Hanya anak kembar yang bisa memiliki keturunan kembar
Kalau mitos “hanya anak kembar yang bisa memiliki keturunan kembar” sepertinya lebih dominan faktor genetik dan pastinya campur tangan Tuhan. Fakta di keluarga suami saya kebetulan ada tante yang memiliki anak kembar, tetapi si anak kembar tersebut tidak memiliki anak kembar. Dan juga suami saya bukan anak kembar, juga tidak memiliki saudara satu garis yang kembar. Dan di keluarga saya sendiri bahkan tidak ada sejarah sedikit pun tentang anak kembar.
Mengasuh anak kembar itu merepotkan
Banyak yang bilang, mengasuh satu anak saja repotnya bukan main, apalagi mengasuh anak kembar. Bagi saya, yang namanya mengasuh bayi yang masih belum bisa apa-apa pasti banyak tantangan yang merepotkan. Semua tergantung pada setiap individu beserta tantangan-tantangan yang dihadapi. Karena setiap ibu memiliki tantangan yang berbeda. Saya berusaha menghadapi kerepotan-kerepotan itu dengan hati penuh suka cita dan rasa syukur, maka hal yang dianggap membebani justru akan berubah menjadi sebuah kepuasan ketika semua mampu dikerjakan.
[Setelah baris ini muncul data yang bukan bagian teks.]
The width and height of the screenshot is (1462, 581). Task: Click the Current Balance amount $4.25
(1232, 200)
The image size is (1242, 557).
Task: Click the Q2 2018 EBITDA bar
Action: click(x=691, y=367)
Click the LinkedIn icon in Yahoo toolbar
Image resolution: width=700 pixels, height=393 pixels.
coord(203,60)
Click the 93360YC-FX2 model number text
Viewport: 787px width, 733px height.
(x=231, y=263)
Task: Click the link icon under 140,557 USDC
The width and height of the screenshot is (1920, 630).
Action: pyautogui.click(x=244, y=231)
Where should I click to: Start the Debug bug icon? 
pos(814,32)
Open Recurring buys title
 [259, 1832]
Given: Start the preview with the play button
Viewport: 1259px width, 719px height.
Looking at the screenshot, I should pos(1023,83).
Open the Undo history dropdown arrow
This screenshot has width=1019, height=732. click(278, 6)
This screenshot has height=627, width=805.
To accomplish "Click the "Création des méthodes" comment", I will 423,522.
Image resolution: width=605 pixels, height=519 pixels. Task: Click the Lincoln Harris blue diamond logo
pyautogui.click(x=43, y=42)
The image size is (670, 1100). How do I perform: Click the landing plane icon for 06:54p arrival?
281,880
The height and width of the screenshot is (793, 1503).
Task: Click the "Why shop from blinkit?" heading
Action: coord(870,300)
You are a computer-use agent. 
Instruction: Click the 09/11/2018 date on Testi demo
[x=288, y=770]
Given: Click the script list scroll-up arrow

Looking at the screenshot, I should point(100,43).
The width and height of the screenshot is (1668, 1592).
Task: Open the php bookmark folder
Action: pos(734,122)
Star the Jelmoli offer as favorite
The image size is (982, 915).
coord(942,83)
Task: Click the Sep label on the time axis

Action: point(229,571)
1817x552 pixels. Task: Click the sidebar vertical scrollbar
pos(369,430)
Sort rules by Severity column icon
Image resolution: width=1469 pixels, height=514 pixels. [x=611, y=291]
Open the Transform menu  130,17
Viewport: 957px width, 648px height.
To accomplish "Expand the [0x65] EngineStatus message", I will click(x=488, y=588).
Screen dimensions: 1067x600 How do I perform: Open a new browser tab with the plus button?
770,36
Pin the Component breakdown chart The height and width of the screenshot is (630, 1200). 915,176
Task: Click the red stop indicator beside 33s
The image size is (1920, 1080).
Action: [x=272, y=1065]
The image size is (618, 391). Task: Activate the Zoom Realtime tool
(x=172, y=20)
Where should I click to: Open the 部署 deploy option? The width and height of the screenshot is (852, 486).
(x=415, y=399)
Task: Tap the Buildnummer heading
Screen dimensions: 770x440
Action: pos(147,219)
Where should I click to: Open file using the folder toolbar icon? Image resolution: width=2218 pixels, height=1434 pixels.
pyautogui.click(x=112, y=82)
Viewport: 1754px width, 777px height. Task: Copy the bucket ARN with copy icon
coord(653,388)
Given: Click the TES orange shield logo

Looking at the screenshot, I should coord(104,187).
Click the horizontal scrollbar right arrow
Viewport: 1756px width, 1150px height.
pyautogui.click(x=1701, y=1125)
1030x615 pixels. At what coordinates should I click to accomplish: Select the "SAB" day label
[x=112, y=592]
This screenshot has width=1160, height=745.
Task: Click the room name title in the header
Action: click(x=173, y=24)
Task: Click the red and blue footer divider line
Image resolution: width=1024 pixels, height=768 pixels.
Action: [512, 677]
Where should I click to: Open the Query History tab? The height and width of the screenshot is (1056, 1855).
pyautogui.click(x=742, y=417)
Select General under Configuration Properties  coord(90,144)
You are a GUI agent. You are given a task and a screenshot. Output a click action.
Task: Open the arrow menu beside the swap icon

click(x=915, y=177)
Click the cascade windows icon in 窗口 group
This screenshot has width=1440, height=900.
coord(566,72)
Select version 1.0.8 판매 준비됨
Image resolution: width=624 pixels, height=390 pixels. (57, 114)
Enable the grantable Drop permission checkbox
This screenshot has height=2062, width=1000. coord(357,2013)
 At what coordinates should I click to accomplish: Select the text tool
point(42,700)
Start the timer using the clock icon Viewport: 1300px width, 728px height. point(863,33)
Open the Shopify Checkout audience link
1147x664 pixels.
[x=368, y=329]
Ada kepuasan dan kebahagiaan yang tak terperi ketika saya mampu merawat si kembar Kira dan Kara bersama suami dan mertua. Suara tawa dan tangis yang saling bersahutan antara satu anak dengan anak yang lain, rumah yang penuh dengan mainan yang berantakan, dan suara celoteh-celoteh ceriwis yang berusaha membantu bersih-bersih tapi justru membuat semuanya menjadi makin berantakan menjadi warna yang selalu meriah di keluarga kami.
Anak kembar mampu membaca pikiran saudara kembarnya
Ada yang pernah mengatakan pada saya, bahwa anak yang terlahir kembar dengan 1 plasenta akan mampu merasakan apa yang sedang dirasakan saudara kembarnya ketika mereka tinggal berjauhan, atau yang sering disebut dengan telepati.
Saya sendiri belum pernah melihat atau merasakan hal yang sama pada Kira dan Kara. Mungkin karena mereka masih kecil dan masih tinggal di tempat yang sama. Ada kalanya ketika Kira tinggal di rumah, dan Kara diajak eyang utinya jalan-jalan atau sekadar arisan. Ketika di dua tempat berbeda tersebut, mereka sama-sama gelisah, dan ribut minta bertemu dengan saudaranya. Namun bagi saya, hal ini terjadi karena mereka terbiasa main dan bercanda bersama. Maka ketika ada satu yang hilang, wajar jika kemudian mereka saling mencari saudaranya.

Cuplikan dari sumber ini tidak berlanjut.